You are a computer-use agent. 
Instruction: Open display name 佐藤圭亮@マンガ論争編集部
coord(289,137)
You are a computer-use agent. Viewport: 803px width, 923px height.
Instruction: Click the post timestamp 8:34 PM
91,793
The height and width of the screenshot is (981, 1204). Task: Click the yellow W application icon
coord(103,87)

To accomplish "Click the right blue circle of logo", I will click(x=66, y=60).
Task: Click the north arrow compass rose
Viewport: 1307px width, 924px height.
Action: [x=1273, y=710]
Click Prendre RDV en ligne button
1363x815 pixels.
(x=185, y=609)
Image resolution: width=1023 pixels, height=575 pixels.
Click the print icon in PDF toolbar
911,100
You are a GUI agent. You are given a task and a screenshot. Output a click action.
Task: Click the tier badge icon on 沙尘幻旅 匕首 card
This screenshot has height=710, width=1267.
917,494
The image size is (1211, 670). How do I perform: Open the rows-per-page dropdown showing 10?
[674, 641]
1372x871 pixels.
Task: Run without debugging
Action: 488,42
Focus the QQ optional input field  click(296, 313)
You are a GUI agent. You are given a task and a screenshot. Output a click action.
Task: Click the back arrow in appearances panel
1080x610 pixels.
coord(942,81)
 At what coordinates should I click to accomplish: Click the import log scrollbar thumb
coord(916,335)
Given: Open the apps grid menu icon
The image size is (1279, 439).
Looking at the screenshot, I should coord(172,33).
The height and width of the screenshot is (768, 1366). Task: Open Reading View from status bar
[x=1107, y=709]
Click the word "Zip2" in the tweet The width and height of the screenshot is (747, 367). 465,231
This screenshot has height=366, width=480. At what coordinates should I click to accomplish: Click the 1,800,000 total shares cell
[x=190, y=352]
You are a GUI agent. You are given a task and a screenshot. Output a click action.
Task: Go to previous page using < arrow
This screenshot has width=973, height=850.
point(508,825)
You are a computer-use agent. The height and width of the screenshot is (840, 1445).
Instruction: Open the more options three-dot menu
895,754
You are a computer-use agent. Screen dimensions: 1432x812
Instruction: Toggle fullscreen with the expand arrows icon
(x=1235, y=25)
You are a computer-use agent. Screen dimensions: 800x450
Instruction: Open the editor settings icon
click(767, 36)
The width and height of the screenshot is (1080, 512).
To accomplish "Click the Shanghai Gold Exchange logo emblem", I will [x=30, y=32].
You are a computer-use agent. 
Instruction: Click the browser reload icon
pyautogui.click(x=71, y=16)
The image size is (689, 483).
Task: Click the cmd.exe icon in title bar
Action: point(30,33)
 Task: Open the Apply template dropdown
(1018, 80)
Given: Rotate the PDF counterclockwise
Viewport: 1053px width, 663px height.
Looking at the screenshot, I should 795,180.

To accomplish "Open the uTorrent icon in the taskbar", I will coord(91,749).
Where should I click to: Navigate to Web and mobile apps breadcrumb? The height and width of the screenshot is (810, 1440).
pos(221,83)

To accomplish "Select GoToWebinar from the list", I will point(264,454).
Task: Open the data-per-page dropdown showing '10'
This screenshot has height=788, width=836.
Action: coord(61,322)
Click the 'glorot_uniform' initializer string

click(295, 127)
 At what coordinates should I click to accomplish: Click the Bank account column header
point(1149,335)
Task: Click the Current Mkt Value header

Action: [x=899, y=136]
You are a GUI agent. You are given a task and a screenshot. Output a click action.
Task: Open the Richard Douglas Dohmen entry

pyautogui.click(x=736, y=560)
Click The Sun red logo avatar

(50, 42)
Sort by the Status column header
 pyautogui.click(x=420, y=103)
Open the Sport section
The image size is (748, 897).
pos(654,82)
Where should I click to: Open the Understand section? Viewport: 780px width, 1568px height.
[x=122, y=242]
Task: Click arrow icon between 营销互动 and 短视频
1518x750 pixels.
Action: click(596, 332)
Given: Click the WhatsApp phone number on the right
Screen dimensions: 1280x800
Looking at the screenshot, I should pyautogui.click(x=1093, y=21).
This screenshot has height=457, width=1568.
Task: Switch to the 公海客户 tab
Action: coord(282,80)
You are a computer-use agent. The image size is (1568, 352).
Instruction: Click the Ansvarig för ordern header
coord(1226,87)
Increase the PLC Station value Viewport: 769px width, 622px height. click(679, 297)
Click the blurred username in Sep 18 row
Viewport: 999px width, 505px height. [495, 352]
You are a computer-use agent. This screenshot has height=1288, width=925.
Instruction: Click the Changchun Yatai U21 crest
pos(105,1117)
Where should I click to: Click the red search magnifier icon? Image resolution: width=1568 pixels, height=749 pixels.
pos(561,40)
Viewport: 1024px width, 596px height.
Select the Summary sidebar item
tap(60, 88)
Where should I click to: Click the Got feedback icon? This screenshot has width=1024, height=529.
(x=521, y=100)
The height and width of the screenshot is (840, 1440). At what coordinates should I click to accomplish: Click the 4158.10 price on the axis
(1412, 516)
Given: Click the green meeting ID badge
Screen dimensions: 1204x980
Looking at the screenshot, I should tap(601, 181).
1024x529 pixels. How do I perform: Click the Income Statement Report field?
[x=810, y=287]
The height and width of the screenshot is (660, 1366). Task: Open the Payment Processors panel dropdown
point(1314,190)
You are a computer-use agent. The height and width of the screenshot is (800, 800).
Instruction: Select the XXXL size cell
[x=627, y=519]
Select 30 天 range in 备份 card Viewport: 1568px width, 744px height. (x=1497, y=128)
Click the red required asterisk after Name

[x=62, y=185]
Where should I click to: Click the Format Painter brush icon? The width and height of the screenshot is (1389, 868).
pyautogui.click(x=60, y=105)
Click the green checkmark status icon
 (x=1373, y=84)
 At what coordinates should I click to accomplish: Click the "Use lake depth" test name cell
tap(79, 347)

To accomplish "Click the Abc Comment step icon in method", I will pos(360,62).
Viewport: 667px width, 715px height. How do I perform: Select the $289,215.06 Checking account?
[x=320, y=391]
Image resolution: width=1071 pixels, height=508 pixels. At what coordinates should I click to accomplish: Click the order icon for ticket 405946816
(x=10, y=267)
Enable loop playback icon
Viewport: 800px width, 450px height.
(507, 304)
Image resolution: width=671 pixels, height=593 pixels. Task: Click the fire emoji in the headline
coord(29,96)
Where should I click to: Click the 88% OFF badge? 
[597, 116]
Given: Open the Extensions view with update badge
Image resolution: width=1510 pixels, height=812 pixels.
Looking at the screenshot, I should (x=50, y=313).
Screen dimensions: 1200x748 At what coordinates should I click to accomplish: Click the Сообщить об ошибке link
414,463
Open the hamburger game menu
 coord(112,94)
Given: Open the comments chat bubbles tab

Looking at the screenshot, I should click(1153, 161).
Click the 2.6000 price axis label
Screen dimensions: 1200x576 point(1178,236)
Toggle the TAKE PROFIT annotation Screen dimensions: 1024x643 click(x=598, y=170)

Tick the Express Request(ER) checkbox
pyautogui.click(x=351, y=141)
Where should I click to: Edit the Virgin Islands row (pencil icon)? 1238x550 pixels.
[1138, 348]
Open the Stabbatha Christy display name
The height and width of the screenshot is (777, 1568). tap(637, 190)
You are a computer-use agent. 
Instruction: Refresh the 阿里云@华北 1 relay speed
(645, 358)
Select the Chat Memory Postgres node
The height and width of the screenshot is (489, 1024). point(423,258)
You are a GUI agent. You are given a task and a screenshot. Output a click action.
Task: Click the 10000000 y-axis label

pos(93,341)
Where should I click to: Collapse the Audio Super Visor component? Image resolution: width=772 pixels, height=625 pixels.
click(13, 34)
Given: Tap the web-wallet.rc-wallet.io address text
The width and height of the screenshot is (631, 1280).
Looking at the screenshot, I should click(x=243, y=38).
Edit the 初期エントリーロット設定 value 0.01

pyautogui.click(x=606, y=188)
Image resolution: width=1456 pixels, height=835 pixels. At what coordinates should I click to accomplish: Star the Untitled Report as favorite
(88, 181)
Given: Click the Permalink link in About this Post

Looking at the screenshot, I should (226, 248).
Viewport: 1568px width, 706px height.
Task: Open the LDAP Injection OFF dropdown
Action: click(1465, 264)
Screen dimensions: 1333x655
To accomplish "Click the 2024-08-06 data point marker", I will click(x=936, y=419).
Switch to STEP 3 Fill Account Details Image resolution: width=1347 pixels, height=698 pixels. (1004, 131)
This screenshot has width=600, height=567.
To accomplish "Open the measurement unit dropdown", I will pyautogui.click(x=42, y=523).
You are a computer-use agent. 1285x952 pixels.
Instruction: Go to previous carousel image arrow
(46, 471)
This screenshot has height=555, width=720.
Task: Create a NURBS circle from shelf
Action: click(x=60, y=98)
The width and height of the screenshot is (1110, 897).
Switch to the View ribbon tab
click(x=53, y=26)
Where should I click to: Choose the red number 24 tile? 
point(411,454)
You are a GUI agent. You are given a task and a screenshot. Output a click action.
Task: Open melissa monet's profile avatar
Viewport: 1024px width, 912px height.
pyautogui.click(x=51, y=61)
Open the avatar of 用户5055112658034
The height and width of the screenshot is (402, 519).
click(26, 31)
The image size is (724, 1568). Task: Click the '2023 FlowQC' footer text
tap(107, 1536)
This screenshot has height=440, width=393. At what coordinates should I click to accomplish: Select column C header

WHAT IS EXPECTED — Every line containing the string "card" is required; copy each such line from the data.

EXERCISE RESULT —
Task: Click the tier badge icon on 沙尘幻旅 匕首 card
Select 30 天 range in 备份 card Viewport: 1568px width, 744px height. (x=1497, y=128)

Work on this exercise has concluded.